Technically, a picture is nothing BUT light. This is true for video pictures too. The quality of light is the single biggest determinant of the quality of your video. Ideally, you should not only have adequate light, you should also have mood-appropriate lighting. Amazing affects can be achieved if you know how.

Light fixtures used for professional video production can either be portable or stationary. If you have a studio, you will probably have a grid on the ceiling to hang lights and would buy stationary light fixtures. Short of that, you can use portables on collapsible stands in a studio or out in the field.

An ideal portable light kit for a small professional video crew would contain at least four lights, each with its own stand and accessories.
Out of the four lights, ideally you would have:
One 1,000 watt with a soft box.
One 750 with a soft box.
One 500 watt with soft box
One 250 watt with barn doors

Each light should also come with:
A dimmer capable of handling that wattage
A barn door
Gel frames
A full color spectrum pack of color gels
Variety of diffusion gels and cloths
Clips
Sand bag weights to hold down your stands if out side
Miles of tape

OK, now pack all that up in a metal case and lug it around.

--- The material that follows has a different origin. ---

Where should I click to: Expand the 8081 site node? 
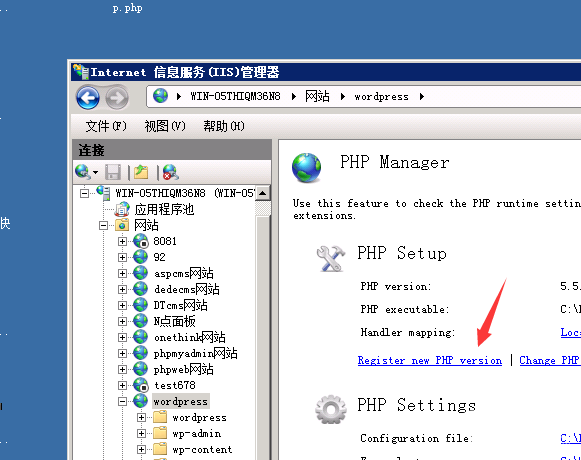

Convincing beginners to use lights is not easy because it can be a lot of backbreaking manual labor. But please believe me, A FEW LIGHTS CAN MAKE ALL THE DIFFERENCE IN THE WORLD. If you don't have to march to Timbuktu dragging it all with you, it is definitely worth the effort to achieve professional results.

Here is what all those accessories listed above do:

Barn doors: Barn doors usually automatically come with a professional light fixture the same way a car comes with a steering wheel.

Barn doors are a metal accessory you attach to the front of your light. Each of the four black, adjustable doors can be folded over the light to block the light path. Barn doors are used to direct the light to where you want it to go. Barn doors are an essential tool.

Soft boxes: Soft boxes are the most glorious thing in the photographer's lighting kit if you are going to shoot lots of faces. A soft box gives you soft, diffused light directed right where you need it. A soft box is made of special cloth that both directs and diffuses the light. The sides of the box are heavy black cloth on the outside, and reflective white (or silver) on inside. This directs all the light to the front of the soft box where it passes through the thick white diffusion cloth. Soft boxes provide absolutely exquisite diffused light. However, you loose a lot of intensity in the diffusion process so a 1,000 watt lamp with a soft box is perfect for your key light.

Photographic umbrellas are another way to provide diffusion for your hot, tungsten light fixtures. Umbrellas are great if you need to provide overall, bright, diffused illumination. The hot, direct light is pointed back toward the reflective surface of the umbrella, not at the subject. The light bounces off the umbrella and gives a diffused bath of light.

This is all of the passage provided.